Axel Heimken / dpa a través de AP

Los rebeldes apoyados por Turquía reabrieron una estación de extracción de agua en el noreste de Siria el jueves, restableciendo el agua potable a cientos de miles de sirios en una región no preparada para la pandemia de coronavirus.

El noreste de Siria ha estado dividido entre fuerzas apoyadas por los turcos y dirigidas por los kurdos desde una invasión turca en octubre. Una combinación de fuerzas rusas, turcas y estadounidenses mantiene ahora la paz. Pero la región fracturada puede no estar preparada para el tipo de brote del nuevo coronavirus (COVID-19) que ha devastado al resto del mundo.

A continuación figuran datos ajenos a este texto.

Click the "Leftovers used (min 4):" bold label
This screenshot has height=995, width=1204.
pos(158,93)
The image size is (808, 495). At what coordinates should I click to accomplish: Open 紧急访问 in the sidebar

Las fuerzas apoyadas por Turquía cerraron la bomba de agua de Allouk el domingo, cortando el acceso al agua potable a 400.000 personas en las zonas controladas por Kurdos. El cierre de cuatro días fue un anticipo de la crisis en cascada que una combinación de coronavirus y guerra civil podría traer a la región.

“La interrupción del suministro de agua durante los esfuerzos actuales para frenar la propagación de la enfermedad del coronavirus pone a los niños y a las familias en un riesgo inaceptable”, advirtió el lunes Fran Equiza, representante del Fondo de las Naciones Unidas para la Infancia (UNICEF) en Siria. “Lavarse las manos con jabón es fundamental en la lucha contra el COVID-19”.

La estación de agua fue aparentemente cerrada durante una disputa entre los rebeldes apoyados por Turquía y las fuerzas de paz rusas. Las autoridades locales informaron de que Turquía estaba utilizando el agua como “moneda de cambio” para asegurar la electricidad de las zonas controladas por los kurdos, mientras que un medio de comunicación local llamado Centro de Información Rojava dijo que los rebeldes citaron el temor al coronavirus para bloquear el acceso de los ingenieros a la estación de agua.

La planta volvió a funcionar el jueves, según el Centro de Información de Rojava y el diplomático kurdo Sinam Mohamad.

Mohamad afirmó que la planta sólo está operando parcialmente en este momento. Atribuyó la decisión de reabrirla a la “presión” de las Naciones Unidas.

Pero el acceso al agua no es el único problema que enfrentan las autoridades locales.

Dilgesh Issa, coordinador médico de la Media Luna Roja kurda, dijo al Interés Nacional que “actualmente se dispone de diferentes tipos de equipo de protección, como máscaras y batas, pero depende del tipo”.

“Hay tipos disponibles a buen precio, y otros son escasos, y para algunos, se teme la imposibilidad de obtenerlos, pero dependemos de las alternativas locales”, dijo en árabe. “Esto se debe a la demanda mundial de estos artículos y al bloqueo impuesto anteriormente a la región”.

La región podría estar en una situación aún peor si la enfermedad se propaga de forma incontrolada. Las autoridades dirigidas por los kurdos están imponiendo un bloqueo en la región. Pero deben pasar por la Organización Mundial de la Salud o por el gobierno central sirio en Damasco para acceder a los kits de pruebas, que son necesarios para rastrear la propagación de la enfermedad.

Las autoridades sanitarias locales han hecho pruebas a cuatro personas, todas ellas negativas, según el Dr. Menal Mohammad, funcionario de la Autoadministración Democrática dirigida por los kurdos.

Afirmó que la Autoadministración Democrática tiene “unas 30 camas en cuidados intensivos” y diez ventiladores. El Centro de Información de Rojava dijo que hay cuarenta ventiladores en la región.

Cuatro millones de personas viven en el noreste de Siria. Alrededor del cinco por ciento de las personas infectadas con COVID-19 requieren cuidados intensivos.